President of the National Assembly
- In office 18 November 2023 – 2 October 2024
- Preceded by: Virgilio Saquicela
- Succeeded by: Viviana Veloz

Personal details
- Born: 1972 (age 53–54) Guayaquil, Ecuador
- Party: Social Christian Party
- Occupation: Politician; businessman;

= Henry Kronfle =

Ecuadorian businessman and politician

Henry Fabián Kronfle Kozhaya (born 1972) is an Ecuadorian businessman and politician, serving as the President of the National Assembly from November 2023 to October 2024. He ran for President of Ecuador in the 2025 general election.

== Life ==
Kronfle was born in Guayaquil. Before entering politics, he served as president of the Chamber of Industries of Ecuador and Guayaquil, as well as a university professor. He also manages and is a shareholder in several companies such as Maupaz S.A., Inmobiliaria Krokoz S.A., Rioariesa S.A., Promo Marketing S.A. and Inmobiliaria Krovi S.A.

== Political career ==
In 2017, when Lenín Moreno was elected president, he entered politics as a candidate for assembly for the Social Christian Party. Politically described as a conservative, for the 2021 presidential elections, he was emerging as one of the presidential candidates for the Social Christian Party. Hever, after the election of Cristina Reyes as a candidate, and the subsequent alliance with another movement to jointly present the candidacy of Guillermo Lasso, he was nominated as first by the Social Christian Party on the list of national candidates for the National Assembly of Ecuador.

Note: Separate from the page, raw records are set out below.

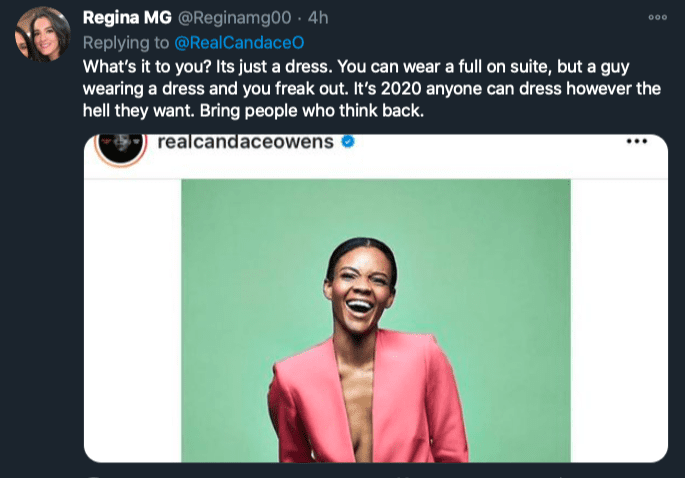This screenshot has height=478, width=685.
Task: Click the white margin left of the photo
Action: pyautogui.click(x=132, y=320)
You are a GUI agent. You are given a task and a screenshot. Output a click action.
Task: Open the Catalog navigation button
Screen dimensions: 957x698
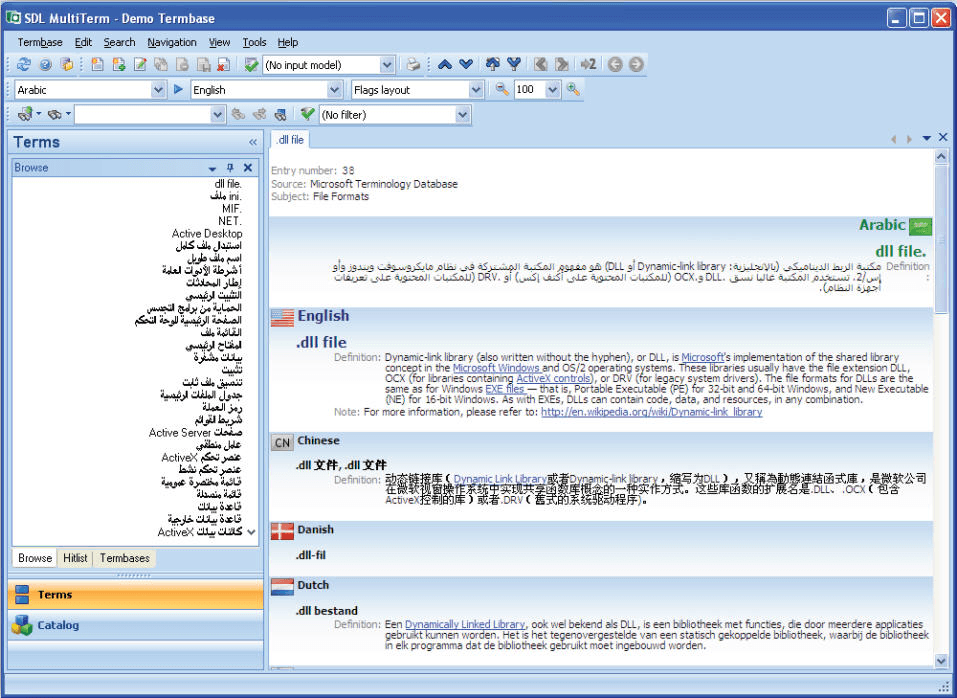(58, 626)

He remained part of the Social Christian Party and was re-elected in 2021 and, as a result of early elections due to the Muerte cruzada political mechanism, was re-elected in 2023. According to the website of the State Comptroller General, he has the third highest assets in the new Legislature, with a fortune that exceeds four million dollars. Likewise, he is the assembly member who pays the most taxes, according to his 2022 declaration

He was elected President of the National Assembly on 18 November 2023 with 128 votes from the legislature's 137 members, while the rest abstained. It was part of a deal between the leftist Citizens' Revolution movement, the conservative Social Christian Party, and incoming president Daniel Noboa's centrist National Democratic Action. Along with other minor parties, they agreed to form a legislative majority, bringing it to at least 85 seats.

In August 2024, Kronfle registered to run for President of Ecuador in the 2025 general election under the Christian Social Party ticket. His running mate is assembly member Dallyana Passailaigue. In October 2024 Viviana Veloz took over the Presidency of the National Assembly.